Paul quickly goes looking for Tracey and finds her corpse in the vault. He alerts the others that Tracey has been murdered, presumably by the missing civilian who is believed to be making his way around through the vents. He enters back into the lobby area with the bag of money. Ms. Waxman pleads with the robbers to allow her to use the restroom, and reluctantly Ally agrees. While waiting outside, Ally becomes impatient and enters the bathroom, only to find Ms. Waxman dead with her eyes gouged out. She is soon attacked by Bernard who stabs her to death. Biggs leaves the group to locate a hidden elevator within the bank which will allow the group to escape through the bank's basement and out a back door. Realizing Rick will not survive much longer, Paul attempts to bargain with Pascal and demands a medic for Rick and a school bus for the group's escape. Soon afterward, a group of men in tactical gear, including Smith (Cris D'Annunzio) and Sinclair (John J. York), arrive on the scene. They identify as United States Department of Defense contractors and convince Pascal and Franklin that they have been chasing Paul all over the country as he has been making large scale robberies. Smith enters the bank as the demanded medic, but is immediately recognized as one of Sinclair's men. Angered, the robbers keep Smith hostage and allow Cynthia to leave with the injured Rick. While watching Smith alone in the back room, AJ encounters Bernard. However, Sinclair's sniper believes Bernard to be a civilian hostage and shoots AJ dead when he raises his gun to him. Bernard then murders Smith, and soon after Biggs by hitting him in the head with an axe.

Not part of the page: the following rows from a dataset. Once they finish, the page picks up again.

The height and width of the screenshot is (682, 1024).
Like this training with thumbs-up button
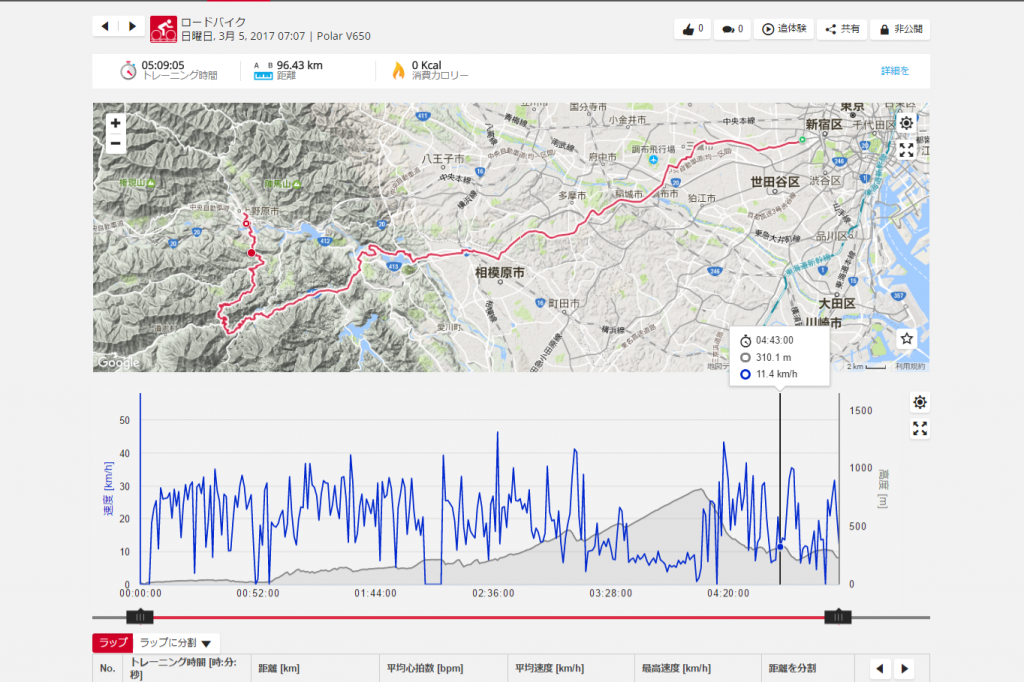click(x=692, y=29)
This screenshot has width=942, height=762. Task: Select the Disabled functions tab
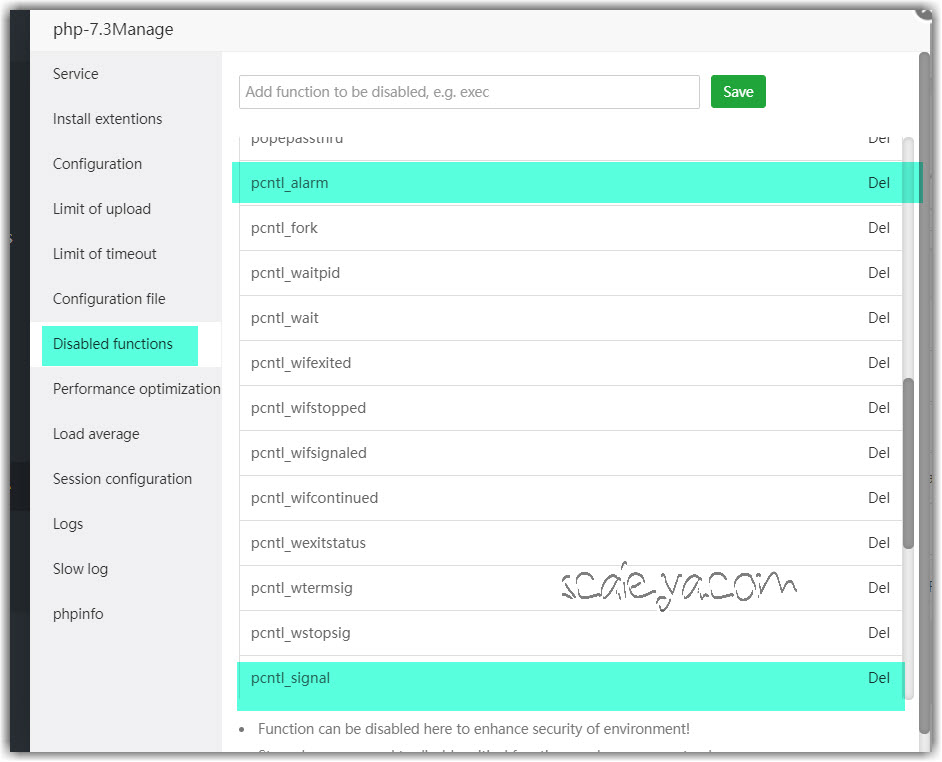113,344
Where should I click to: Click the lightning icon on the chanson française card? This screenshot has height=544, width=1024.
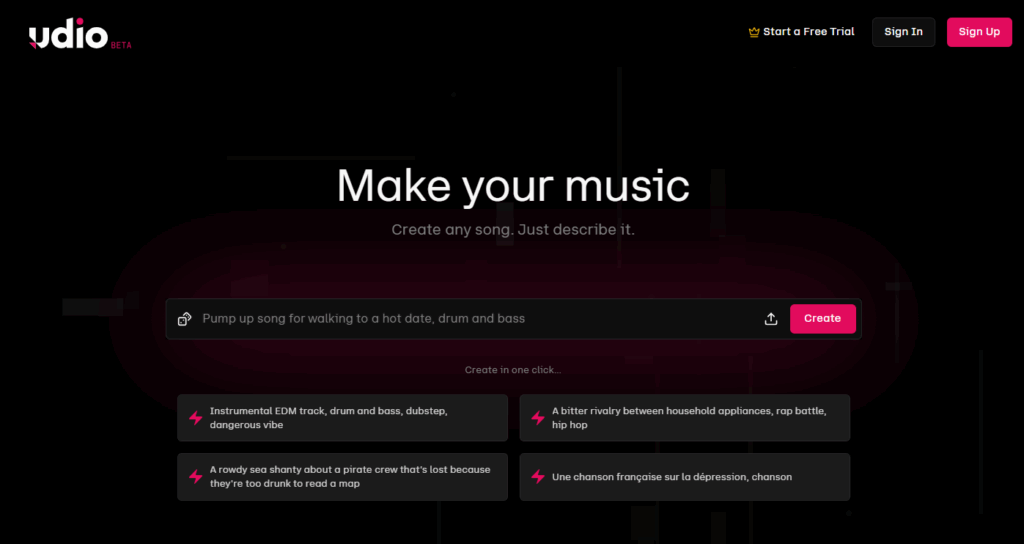(538, 477)
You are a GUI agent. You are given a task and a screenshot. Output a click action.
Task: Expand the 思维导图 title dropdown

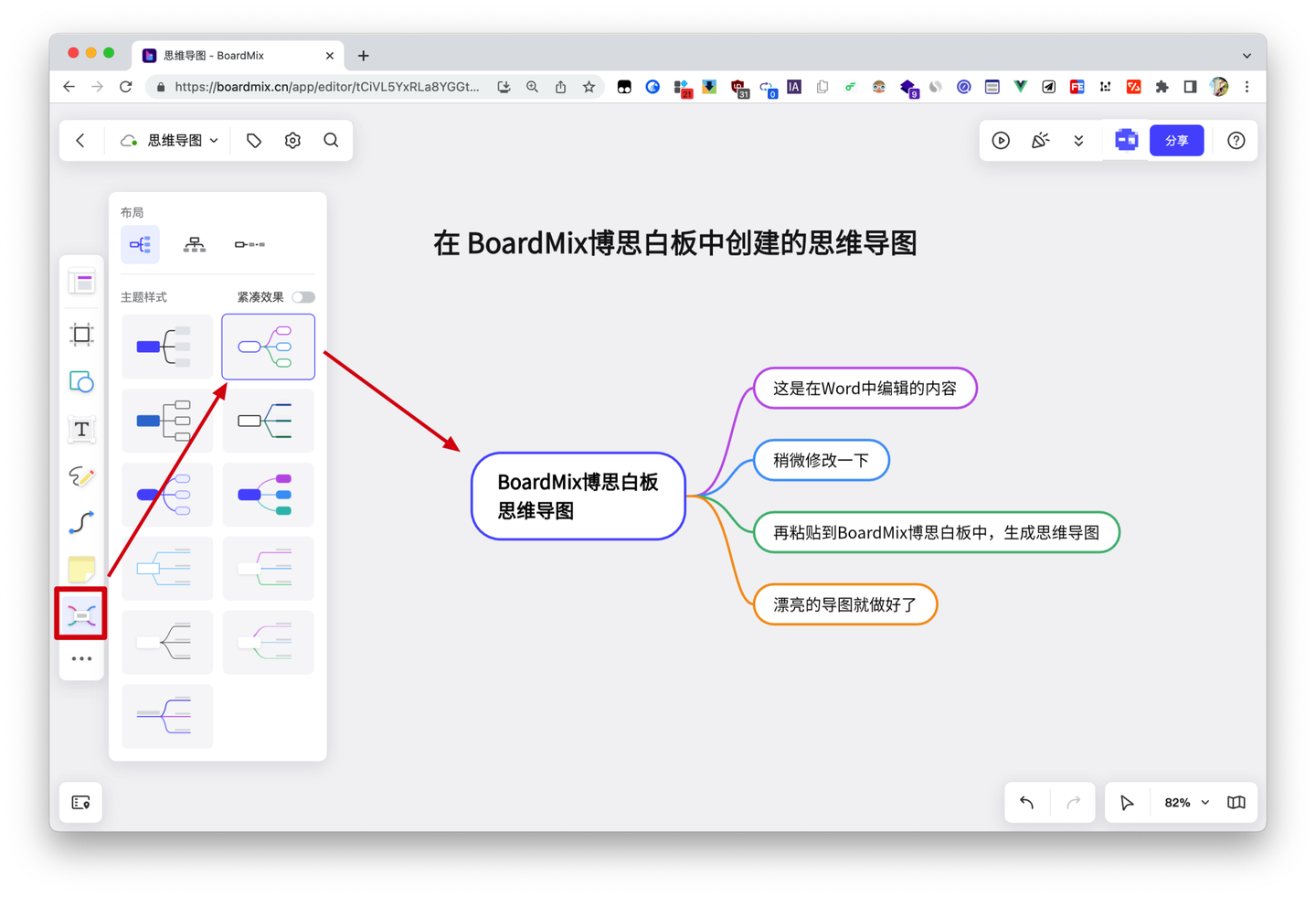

Sinclair decides to storm the bank with his men, along with Pascal. Upon entering the bank there is a gunfight with Washington and Mark being murdered. Sinclair encounters Paul and it is revealed Sinclair and his men are part of a drug cartel and are also planning on robbing the bank, having been beat to their objective by Paul and his gang. Sinclair shoots Paul dead before Pascal is shot in the neck. Pascal survives her injuries and shoots Sinclair's remaining men, while Sinclair escapes with the bag of money into the basement through the elevator located by Biggs earlier. Danny takes Pascal's gun as she dies from her wounds and goes after Sinclair. Bernard attacks Sinclair in the basement but Sinclair is able to get away, dropping a knife as he does so. Danny arrives in the basement and is also attacked by Bernard, but is able to reach the knife and stab Bernard to incapacitate him. Sinclair makes it outside and is quickly caught by Danny, who reveals he is also working for a drug cartel to protect the money in the bank. He then shoots Sinclair and leaves with the money. Bernard appears and attacks Danny, repeatedly stabs him before gouging out his eyes and putting them in his jar with the others. He then makes his escape out of the back of the bank with the money and his jars of eyeballs.

== Cast ==
- Henry Rollins as Bernard, a soft-spoken serial killer
- Torrance Coombs as Paul
- Michael Aaron Milligan as Danny
- Victoria Pratt as Pascal
- Mykel Shannon Jenkins as Washington
- Nick Principe as Biggs
- Mark Kelly as AJ
- Ken Lyle as Rick
- Kristina Klebe as Tracey
- John O'Brien as Mark
- John J. York as Sinclair
- Camilla Jackson as Ally
- Fay DeWitt as Ms. Waxman
- Courtney Compton as Cynthia
- Cris D'Annunzio as Smith
- Robert Craighead as Franklin

== Release ==
The films was released on June 17, 2016 in the United States.

== Reception ==
The film was panned with a 11% out of 9 reviews on Rotten Tomatoes.
Simon Abrams of RogerEbert.com gave the film one star stating the "movie feels like it ran out of money on day two, and everybody but the people in front of the camera knew it." Owen Gleiberman of Variety praised Henry Rollins' portrayal of the serial killer as "the only reason to see this slipshod indie bank-hostage thriller."